I favor this strategy for the following reasons:
- Glen Allport has pointed out the need to connect love and freedom (“The Road to Compassion and Freedom”). We need to make sure that our activism actually makes somebody’s life better.
- We will learn how to take care of our own who engage in civil disobedience.
- We will build solidarity.
- As discussed in the preceding post, we must not forget that what matters is the welfare of real, flesh-and-blood human beings.
- It fits in with the grand strategy of emphasizing the state’s violent and lawless nature.
- There may be opportunities to promote the idea that disputes involving the government should not be ruled on by an arm of the government itself, but by a truly independent arbiter.
I’m not sure yet how to locate these people and investigate their cases, but I do have a few ideas and leads:
- Public records. Are there public records of cases where property is being seized for failure to pay taxes, children are seized by by Family and Child “Services”, action is taken against property owners for zoning violations, etc.? Is there a public record of all arrests?
- Copwatch maintains a database of complaints filed against police.

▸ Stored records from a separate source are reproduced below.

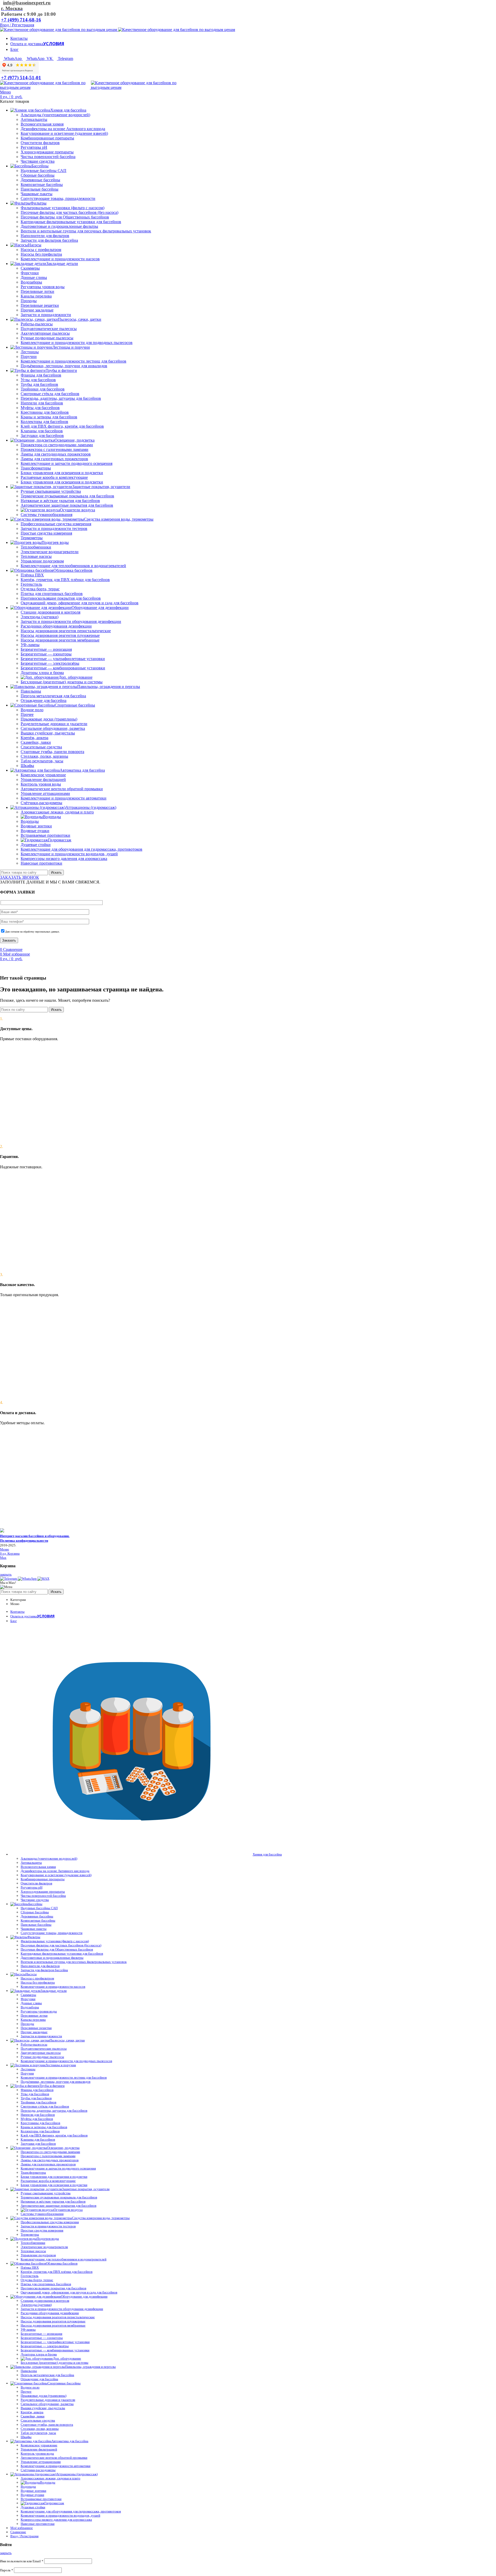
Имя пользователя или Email (21, 2561)
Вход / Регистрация (24, 2536)
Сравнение (18, 2532)
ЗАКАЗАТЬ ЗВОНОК (19, 877)
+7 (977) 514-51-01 (21, 77)
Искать (56, 872)
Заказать (9, 940)
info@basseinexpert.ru (27, 2)
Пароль (6, 2570)
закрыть (6, 1574)
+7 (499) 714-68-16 (21, 19)
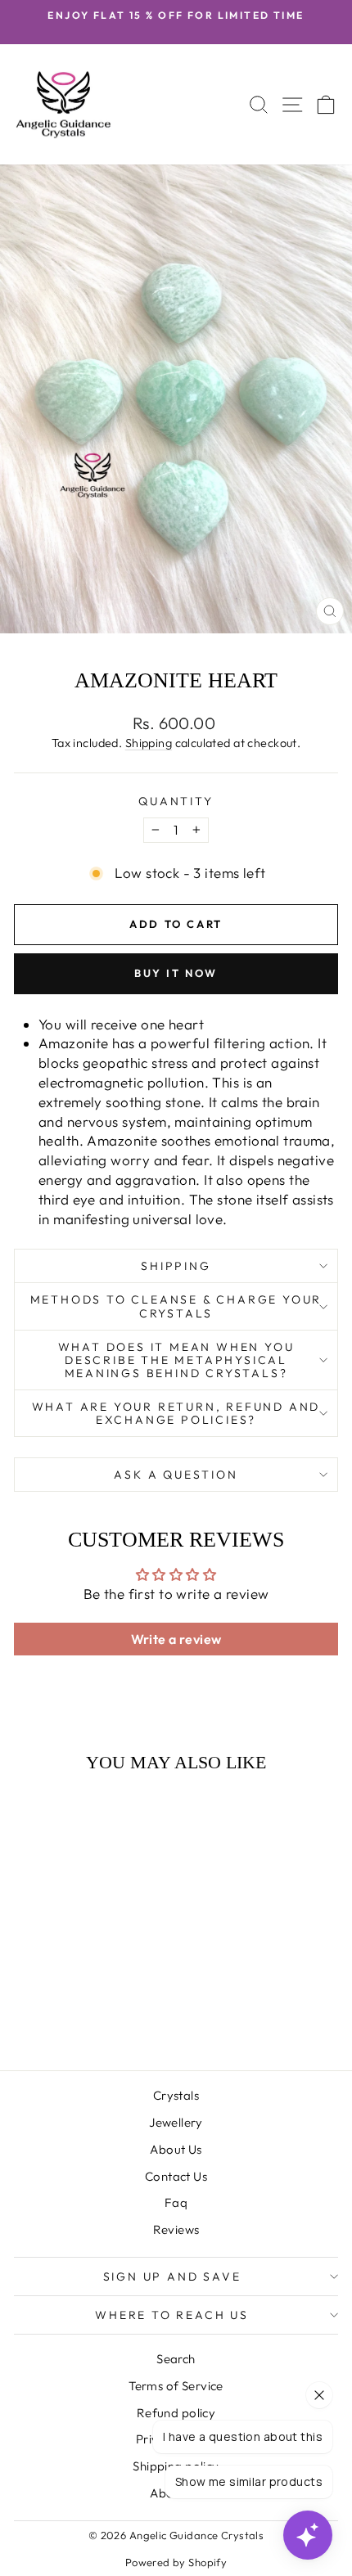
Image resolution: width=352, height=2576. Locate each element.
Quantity (175, 801)
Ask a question (175, 1474)
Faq (176, 2202)
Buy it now (176, 973)
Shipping (148, 743)
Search (176, 2359)
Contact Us (176, 2176)
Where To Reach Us (172, 2315)
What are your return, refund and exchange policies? (176, 1413)
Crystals (176, 2095)
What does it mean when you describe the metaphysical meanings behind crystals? (176, 1360)
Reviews (176, 2229)
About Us (175, 2149)
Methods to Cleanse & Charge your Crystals (176, 1306)
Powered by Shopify (176, 2562)
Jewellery (176, 2122)
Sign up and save (172, 2276)
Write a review (176, 1639)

- The November Coalition is a group of friends and families of prisoners of the War on Drugs. They have an manual on grass-roots activism that may be useful for freedom activists in general.
- Critical Resistance is a group that opposes the massive increase in the number of Americans imprisoned over the last few years, and seeks to end the Prison Industrial Complex.
- There are a variety of websites with information on government auctions of seized assets; protests could be aimed at these auctions, or perhaps investigating these auctions could provide some leads to the victims from whom the goods were seized. Here are some URLs: www.policeauctions.com, www.governmentauctions.org, www.car-auction.com/Seized_Cars.php, www.choosecars.com, and usgovernmentauctions.net.
February 4th, 2008 at 4:38 pm
I’m delighted to see that the Free America/BBB idea is up and running again.I attended the BBB conference last year and there was a lot of positive energy and enthusiasm I’d like to see capitalized on.
Also I think it’s important to emphasize ACTION and not just talk.One of the things that frustrates me about a lot of libertarians is they seem to want to sit around and engage in polemics.The time for discussing political theory is long passed as the Orwellian state marches forward.
Glenn Allport’s book is dynamite.Have you any ideas how we could get it more publicity?It certainly deserves a wider audience.